С губ ее готово было сорваться имя, но в последний момент она сдержалась.
— Нет, — сказала она, покачав головой. — Нет, лучше ничего тебе не говорить.
Первый порыв неподдельного возмущения прошел, она стала прежней лживой Лизой, которая находит лучшее утешение в тонкой, захватывающей игре, сотканной из намеков и недомолвок.
— Не хочу, чтобы по моей вине произошла трагедия…
Она закурила сигарету и, всем своим видом показывая, что твердо решила молчать, уставилась в ковер на полу.
— Послушай, Лиза, — бросил Микеле, — что ты все-таки собиралась сказать?… Ведь я вижу, ты сгораешь от желания открыть мне тайну… И окончим на этом разговор.
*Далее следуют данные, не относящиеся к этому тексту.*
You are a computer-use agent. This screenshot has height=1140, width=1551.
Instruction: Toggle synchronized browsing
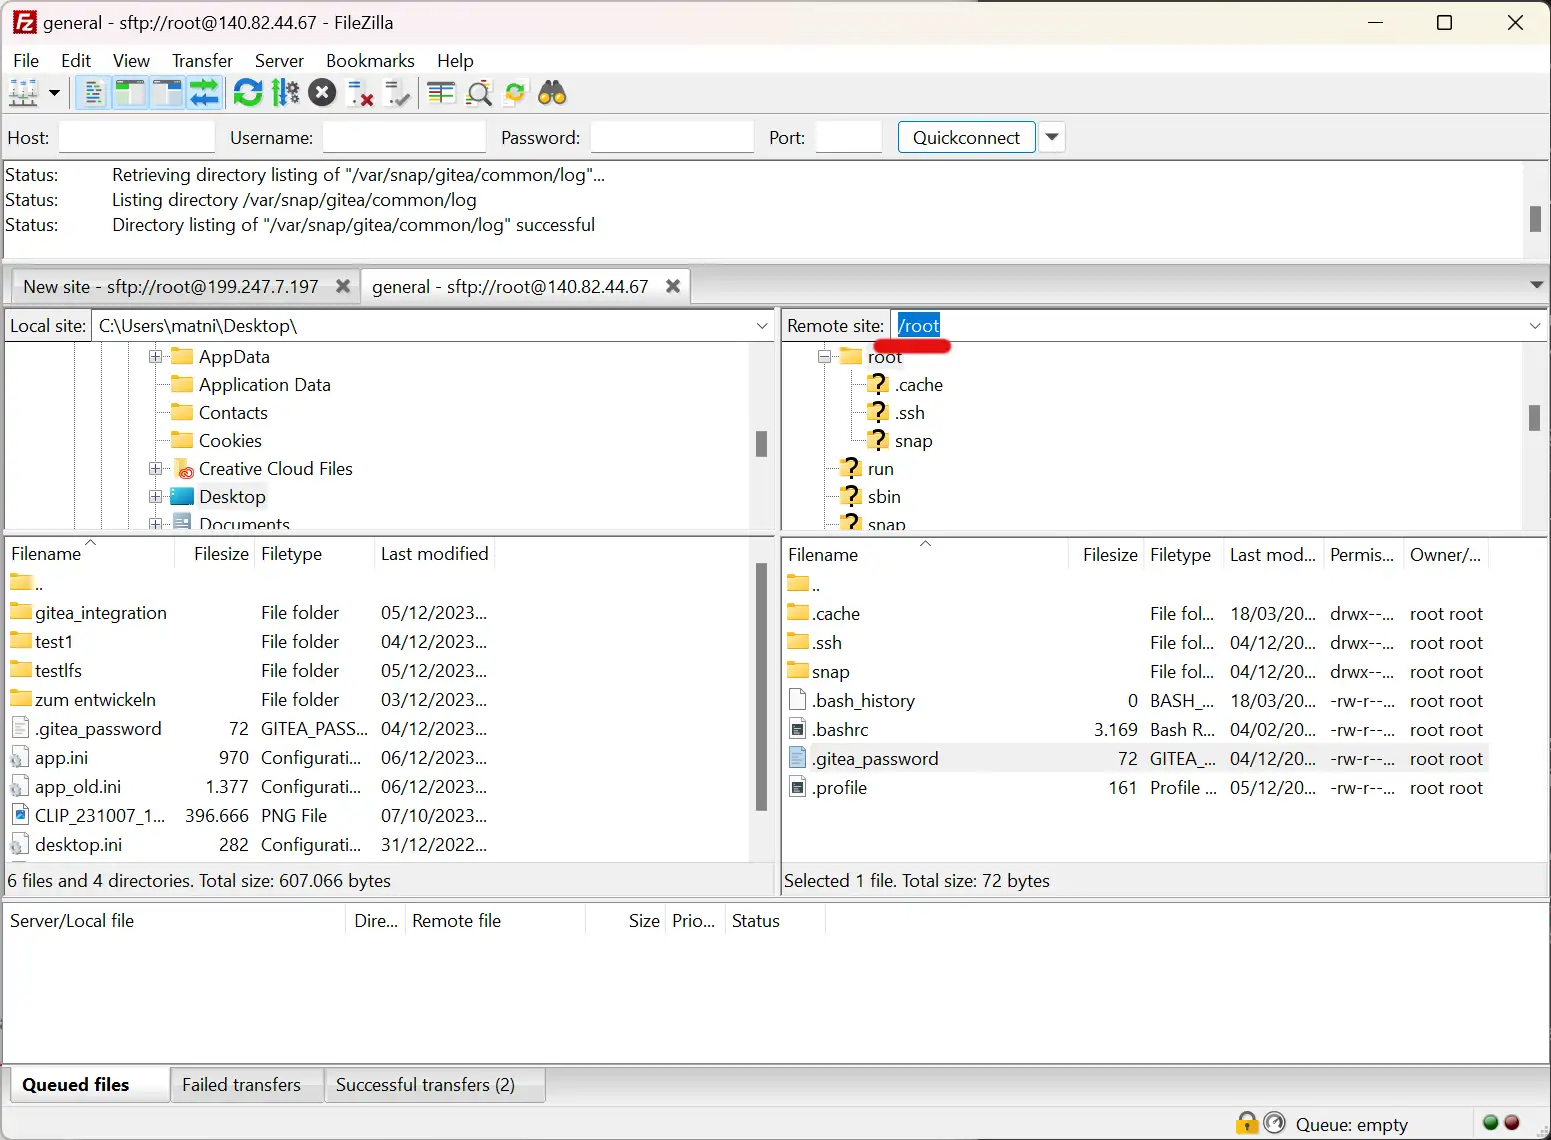point(514,92)
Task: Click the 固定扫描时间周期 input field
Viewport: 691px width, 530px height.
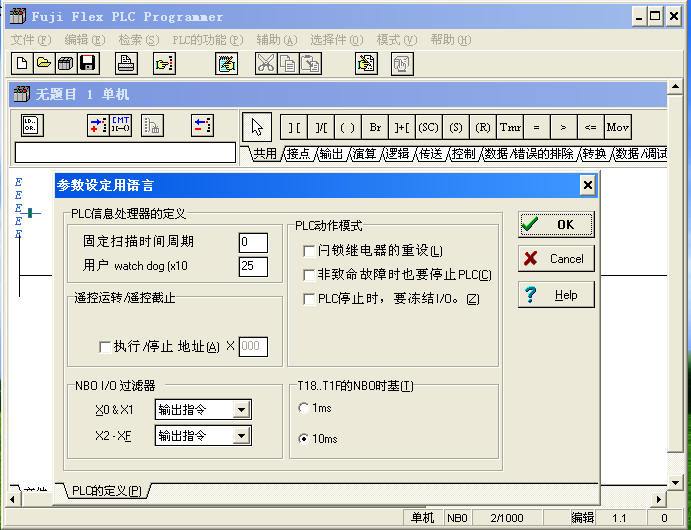Action: 253,242

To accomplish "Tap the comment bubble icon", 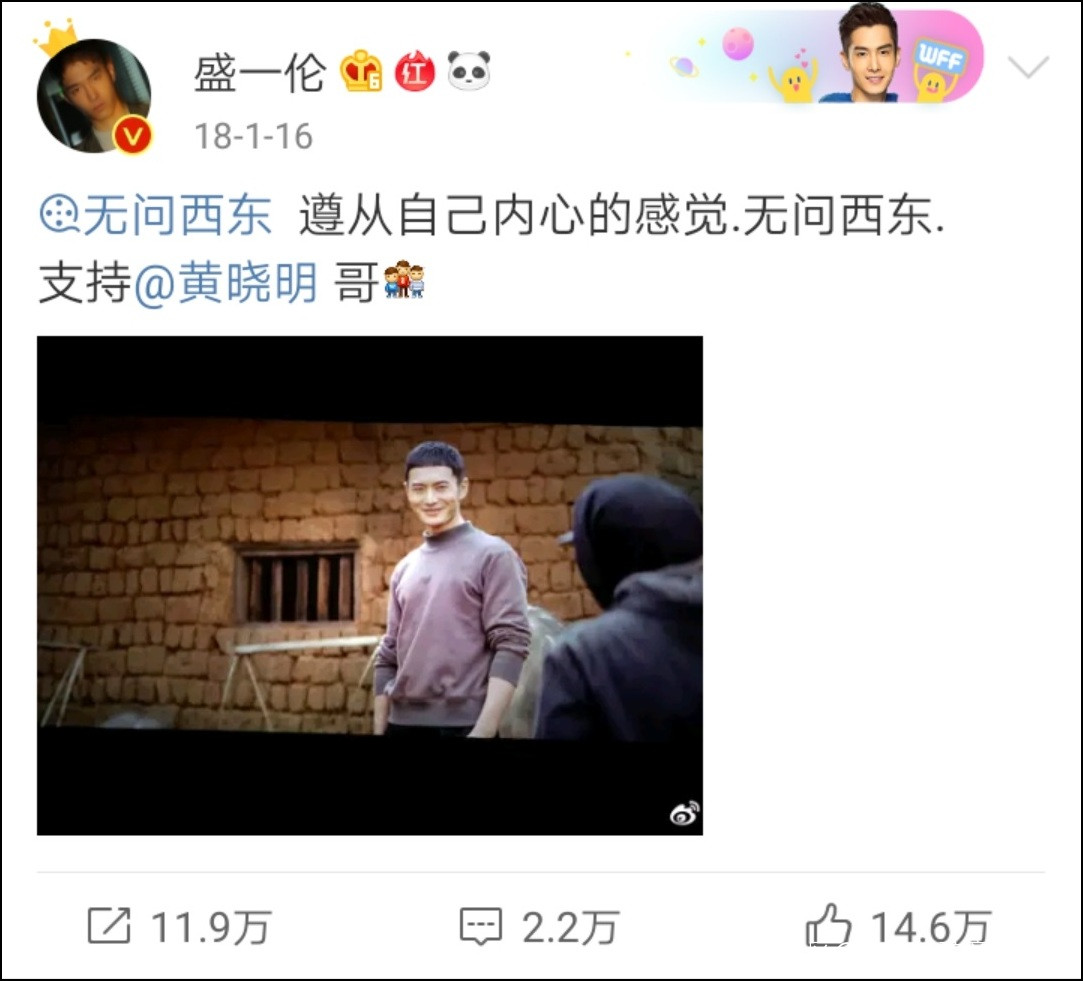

Он подошел к ней, схватил за волосы и запрокинул ей голову. Глядя в ее злые, неумные глаза, он подумал, что она с безнадежным упрямством совершает ошибку за ошибкой. И снова почувствовал к ней презрительную жалость. «Если б я любил, — подумал он, отпуская ее голову, — все было бы по-другому». Он снова сел.
— Что за манеры, что за манеры! — тягучим голосом говорила она, в растерянности поправляя взлохмаченные волосы.
Микеле не спускал с нее глаз. «Виноваты не они, а я… И она, и Карла, и мама нуждаются в моей любви… А я ничего не могу им дать».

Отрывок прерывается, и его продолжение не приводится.